Where to Start with Sonoko Sakai

Sonoko Sakai is a Japanese-American food writer, cooking teacher, and grain activist based in Los Angeles. Born in New York to Japanese parents, she grew up across multiple continents, living in San Francisco, Kamakura, Mexico City, and Tokyo. This multicultural upbringing gave her a unique perspective on Japanese food: she understands it deeply from the inside while also knowing exactly what makes it confusing or intimidating for outsiders.
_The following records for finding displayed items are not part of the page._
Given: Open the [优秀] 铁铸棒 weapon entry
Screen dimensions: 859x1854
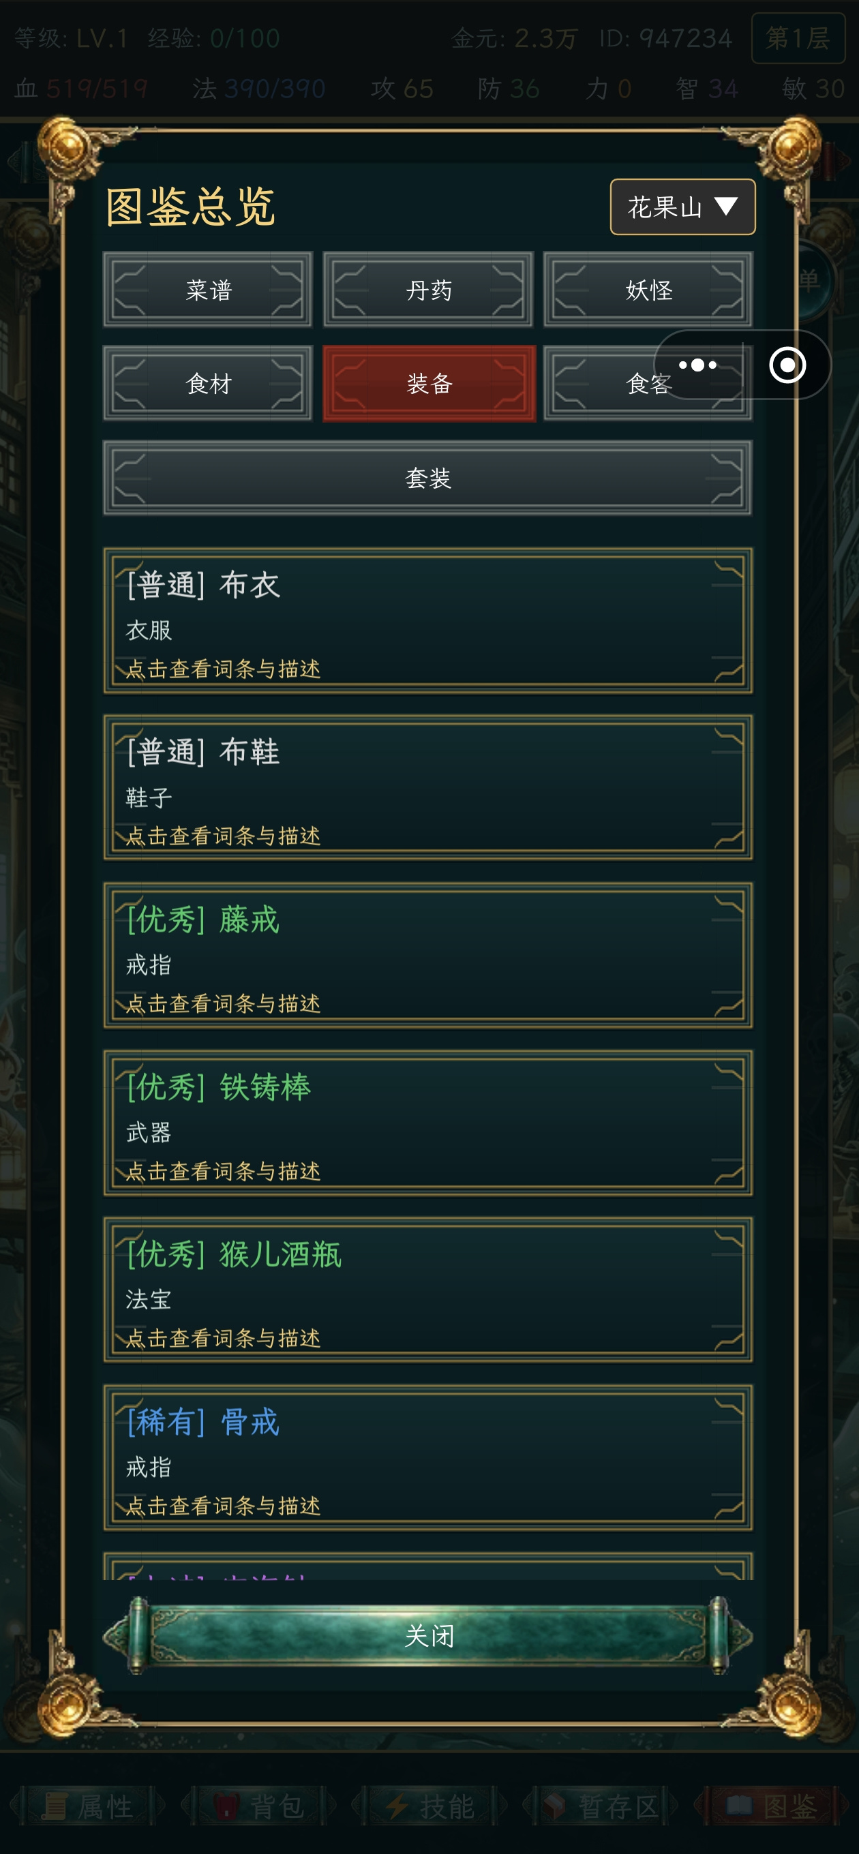Looking at the screenshot, I should pyautogui.click(x=428, y=1123).
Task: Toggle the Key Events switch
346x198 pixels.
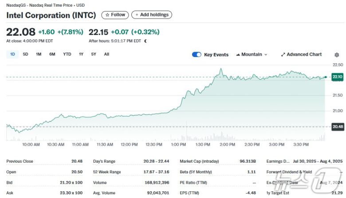Action: pos(197,55)
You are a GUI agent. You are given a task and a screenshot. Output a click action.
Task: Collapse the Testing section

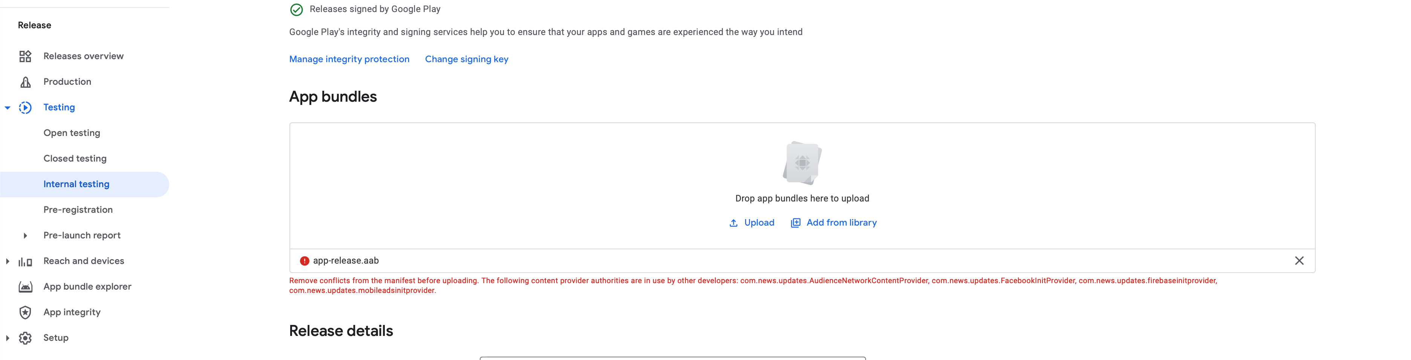click(x=7, y=107)
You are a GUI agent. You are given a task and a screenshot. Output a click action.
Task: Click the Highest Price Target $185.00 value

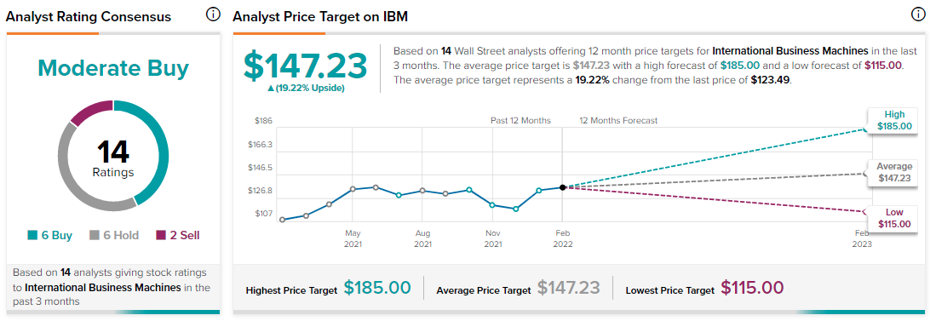pos(377,288)
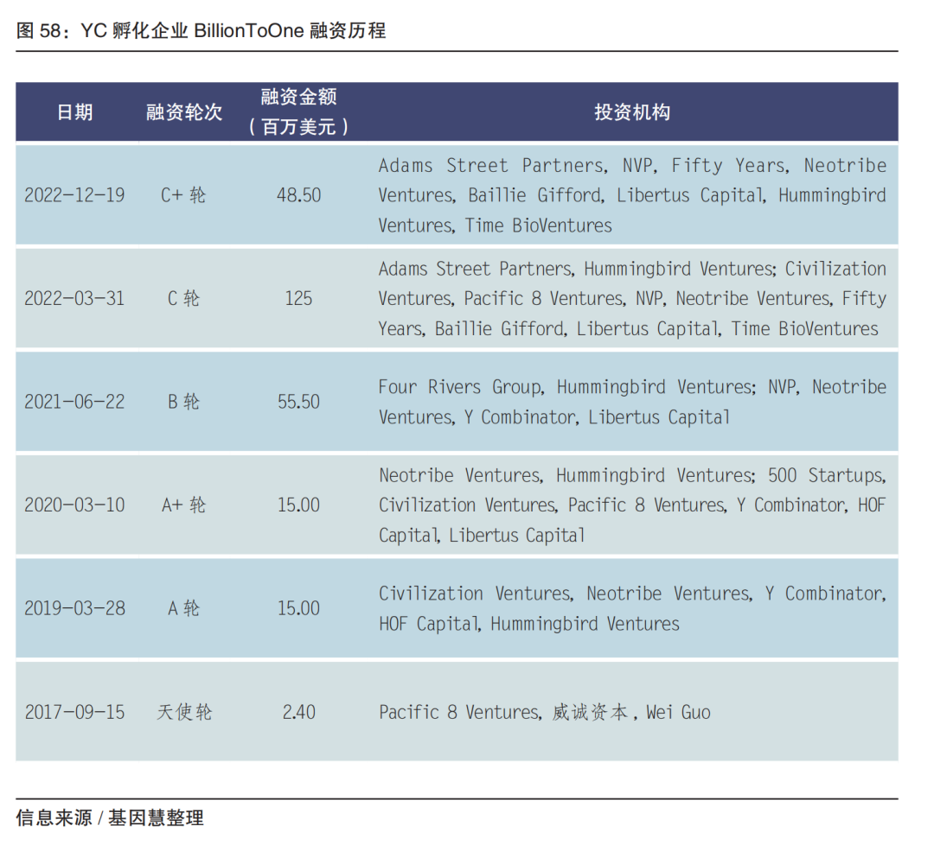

Sakai is the author of several cookbooks, including Japanese Home Cooking: Simple Meals, Authentic Flavors (2019), Wafu Cooking: Everyday Recipes with Japanese Style (2024), and the earlier Rice Craft. She is known for her patient, detailed teaching style and her commitment to traditional techniques like hand-making soba noodles and preparing dashi from scratch. Beyond cookbooks, she runs workshops, lectures on food culture, and advocates for heritage grains and sustainable farming.

Japanese Home Cooking

Sonoko Sakai · 300 pages · 2019 · Easy

Themes: japanese cuisine, home cooking, dashi, noodles, seasonal ingredients

The essential guide to everyday Japanese cooking, featuring more than 100 recipes that cover the full range of home-style Japanese meals. Sakai starts with the foundations: the pantry, the five core seasonings, proper rice, and dashi. From there, she builds through breakfast, vegetables, grains, meat, fish, noodles, dumplings, savory pancakes, and sweets.

Why Start Here

This is Sakai’s definitive work and the book that established her reputation. It teaches not just recipes but a way of thinking about Japanese meals: the concept of “ichiju sansai” (one soup, three sides), the emphasis on seasonality, and the importance of balance across flavors and textures. The instructions are clear and patient, the photography is beautiful, and the recipes actually work. Whether you want to make a simple bowl of miso soup or hand-rolled soba noodles, this book will guide you through it.

What to Expect

A 300-page hardcover with full-color photography. The pantry section at the beginning is essential reading before you start cooking. You will need some Japanese staples like kombu, katsuobushi, and miso, but Sakai provides thorough guidance on sourcing. Difficulty ranges from very simple (onigiri, miso soup) to more involved (handmade soba noodles, gyoza), so you can start easy and build your skills over time.